I grew up leaving town on weekends — my father’s golf obsession mandated that he play at least two rounds every weekend, come hell or high water. I suppose it was also considered salubrious, those hours I got to spend trailing after him on the course, or participating in MY sport of choice, riding ponies around a dusty ring for endless hot hours.
And now I schlep upstate at every opportunity, to visit the do-it-yourself nightmare I like to call my home. But just recently it has begun to occur to me that to leave the city for summer weekends is really to miss out on the very finest things the city has to offer.
For starters, half of the people who live here are gone, reducing New York’s population to a size appropriate to her resources. Subways and sidewalks are uncrowded, restaurants have tables (and outdoor dining is in full effect). Movies are shown on rooftops and in parks. In short, the place begins to feel like one of the sanely run social democracies of Western Europe, designed for quality-of-life rather than ease-of-exploitation.

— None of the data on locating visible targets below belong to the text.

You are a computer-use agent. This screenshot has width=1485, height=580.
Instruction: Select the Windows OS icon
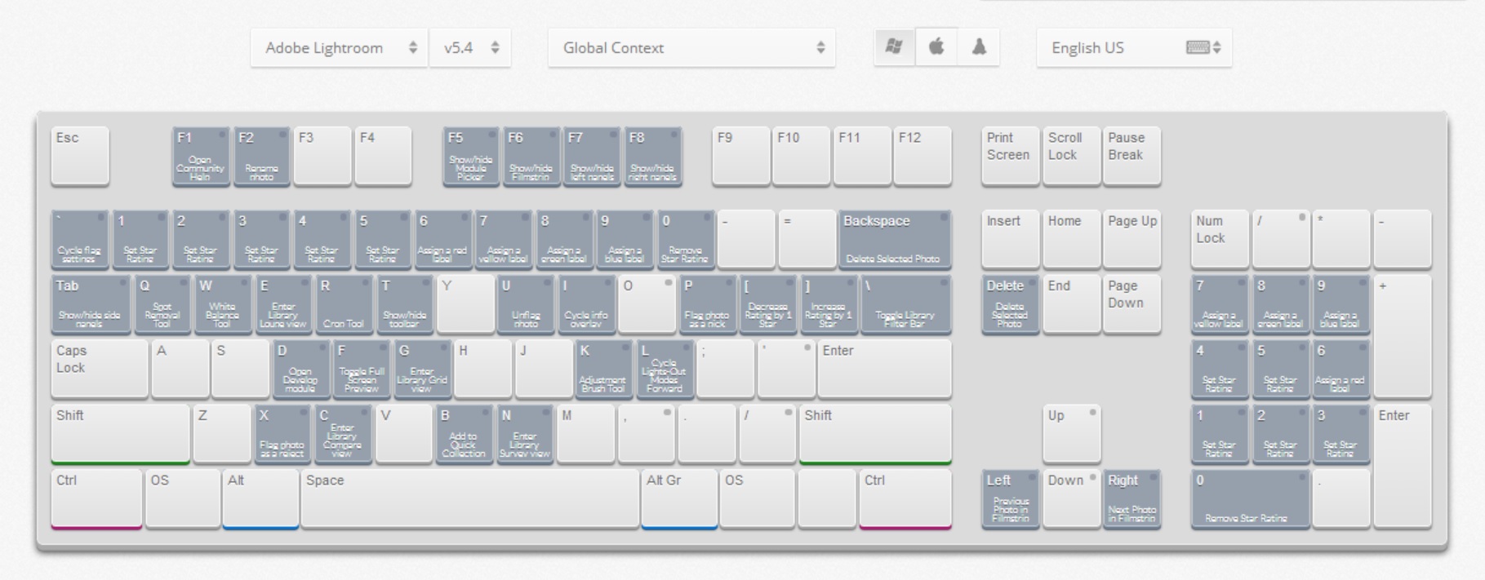pyautogui.click(x=894, y=47)
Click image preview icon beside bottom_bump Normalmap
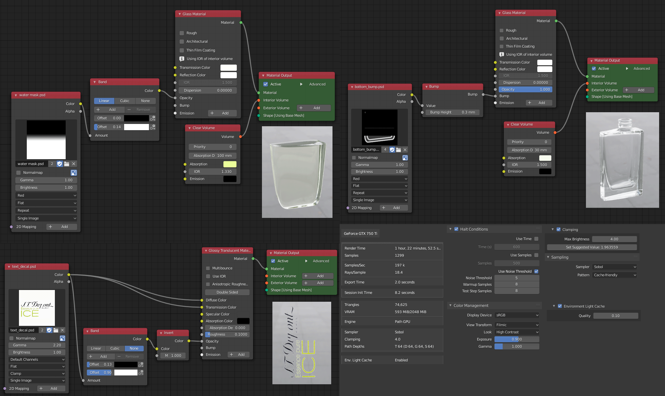The height and width of the screenshot is (396, 665). pos(405,158)
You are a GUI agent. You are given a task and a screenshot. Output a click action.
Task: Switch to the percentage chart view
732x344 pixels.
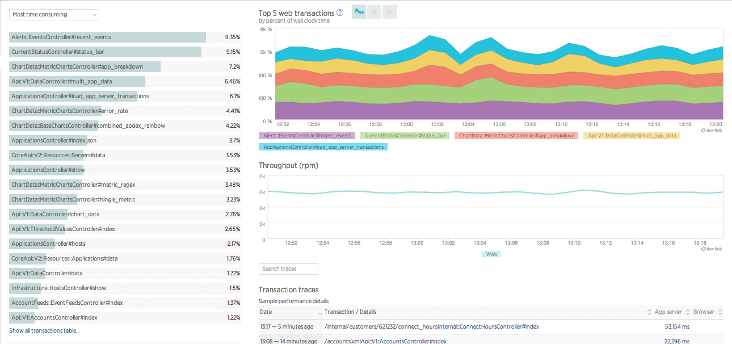click(390, 11)
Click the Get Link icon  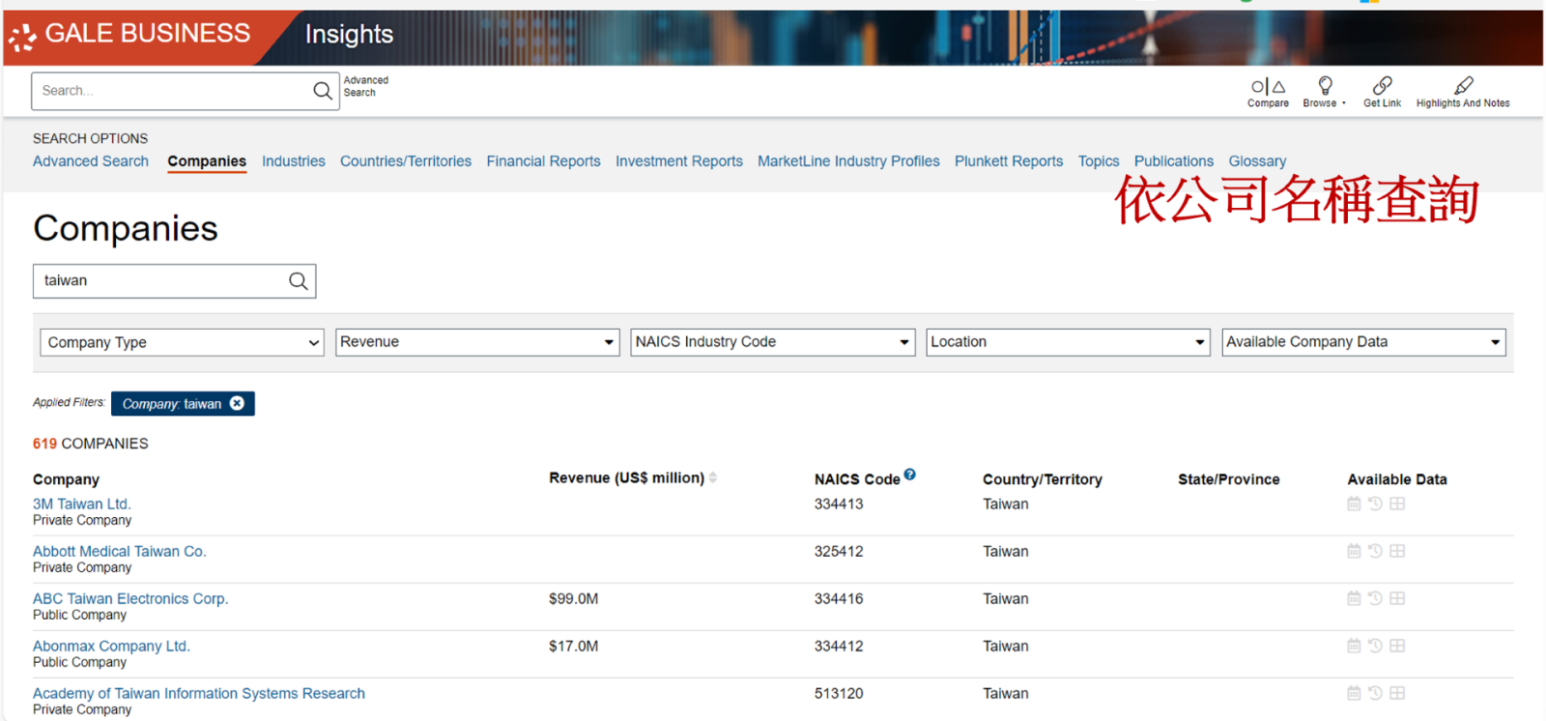(1382, 87)
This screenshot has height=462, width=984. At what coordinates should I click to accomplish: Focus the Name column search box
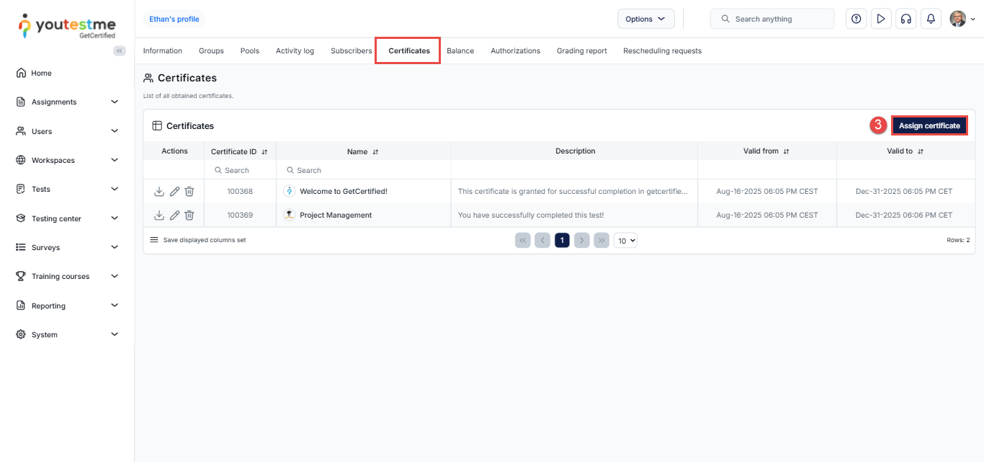(x=364, y=171)
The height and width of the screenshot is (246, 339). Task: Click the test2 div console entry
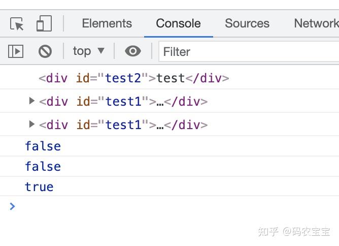(x=134, y=78)
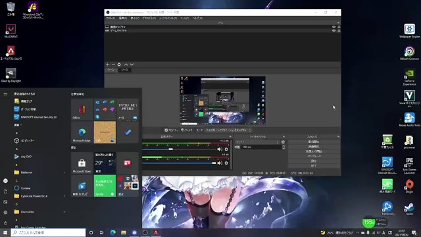Click the Windows taskbar search box
Screen dimensions: 421x237
[48, 232]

Then there’s the camaraderie — the bonhomie among those who find themselves all in the same escape-less boat. The survivors, they are also occasionally the most committed New Yorkers, those with the means to escape but not the desire to. I think it was my godmother who once said to me, “Why would you fight to live at the center of the world, and then pack up every week to get OUT?” I’m starting to think maybe she’s right — or maybe it’s just the traffic getting to me.
Ironically I just learned that the Native Americans for whom my father’s golf club was named, the Shinnecock, are suing for the return of their “tribal lands,” land including our old house and the golf club itself. They want to build a giant casino on the East End. I’m taking it as a sign, and staying in town.